At our wedding, we promised that we would love each other till the end of time. We were being blinded by flash bulbs and deafened by nadaswarams at the time, and such promises should be taken with a grain or two of salt. But the problem isn’t whether you will love each other. It never is. It’s how.
I remember something I read a long time ago – a piece of advice from a long-time marriage therapist. Ask yourself one question everyday – What is it like to be married to me? I’ve reached a point now where I can honestly admit that though being married to me is not half as difficult as being married to him (and he will doubtless say it’s the other way around), it’s no walk in the path either.
My husband and I had very filmy views on romance back then, poor misguided souls that we were! He thought girls liked flowers. He bought me flowers at traffic signals, at railway stations, and on the way home from work. When I discovered my first pregnancy he arrived home with enormous bunches of flowers. I pushed my nose into the flowers, the way most heroines in the movies did and inhaled deeply, sneezed non-stop, let them wilt, and threw them out.

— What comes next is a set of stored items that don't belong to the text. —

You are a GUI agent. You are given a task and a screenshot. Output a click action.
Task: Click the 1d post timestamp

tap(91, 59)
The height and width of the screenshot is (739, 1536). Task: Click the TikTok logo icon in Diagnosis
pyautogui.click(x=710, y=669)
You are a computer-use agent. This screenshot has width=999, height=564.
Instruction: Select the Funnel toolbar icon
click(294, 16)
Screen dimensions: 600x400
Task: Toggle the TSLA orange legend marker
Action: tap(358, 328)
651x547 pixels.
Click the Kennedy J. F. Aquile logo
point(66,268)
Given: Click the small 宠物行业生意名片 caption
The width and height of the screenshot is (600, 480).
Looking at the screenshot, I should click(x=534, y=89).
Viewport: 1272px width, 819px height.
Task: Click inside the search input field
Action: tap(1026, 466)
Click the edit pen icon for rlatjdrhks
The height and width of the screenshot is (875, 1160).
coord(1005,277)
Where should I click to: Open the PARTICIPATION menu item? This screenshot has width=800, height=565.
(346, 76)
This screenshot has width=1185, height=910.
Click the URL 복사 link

I thought I should show my love for him by pining away disconsolately at the window till he returned from work every night. So there I was, lovingly silhouetted near the window, when his cab spluttered up evening after evening, night after night. He hated it. What did you do today, he would ask? Apart from waiting and silhouetting myself near the window and cooking all your favourite calorie-laden foods? Nothing much. Did he even know how much time and energy that took? Well, thank goodness that honeymoon ended quickly enough.
But if love wasn't all this, then what was it? We made our first trip the US a couple of years after we were married and waited eagerly for our oversized brown and black suitcases to arrive like any other inexperienced Indian couple. There it was! But the carousel stopped just as it was coming through and the ribboned shutters floated down hiding from view the massive suitcase with all our worldly belongings in it. Don't worry, I'll get it, said my knight and leapt up heroically on the now-stationary belt and into the ribboned recess. You know where this is going, right? Well, at this point, a set of metal shutters slammed shut on top of the plastic ribbons imprisoning him in the baggage carousel! I valiantly fought my first instinct to disown him. I had to battle two questions, could I do without him and could I do without the suitcase? Yes, and maybe. But then love, that troublesome thing reared its head. Excuse me, I said to the big, burly, security guard, but my husband is stuck there on the carousel behind the gate. He's where, he asked disbelievingly, adding incredulity to embarrassment, clucked impatiently, and hollered out orders to some unseen presence on the other end somewhere, so that the whole of JFK knew of our predicament. But we got him out eventually; him and the suitcase. Yes, that’s how I loved him.
Well, as soon as we set foot in the US, we realized that I would need to learn how to drive. That is another story in itself. But I quickly realized that merely operating the smoothly humming, automatic geared car on silky roads was the easy part. Driving also meant knowing how to make my way around, something I realized I was horrible at. I got lost all the time from sundry libraries and grocery stores. Pick a landmark, he told me. I did and still got lost. What was your landmark? A red fire hydrant, I said miserably. Red fire hydrants, like Starbucks – another failed landmark, I realized later, dotted every road in America. He held his tongue and said nothing. That's how he loved me.
And so, we have wafted along, discovering love in strange places and ways. In a glance, a whisper, a word, sometimes in silence. A couple of days ago, my doctor declared my cholesterol levels off the charts and prescribed statins. My husband pings, calls, and mails me to make sure I've eaten them. Irritating? You bet. But it’s how he loves me. I, on my part, lovingly pack sad cucumbers and gluten-free rotis in a lunch bag for him. You see, we are both trying to get over the effects of the first few years of married life when we didn’t yet know how to love.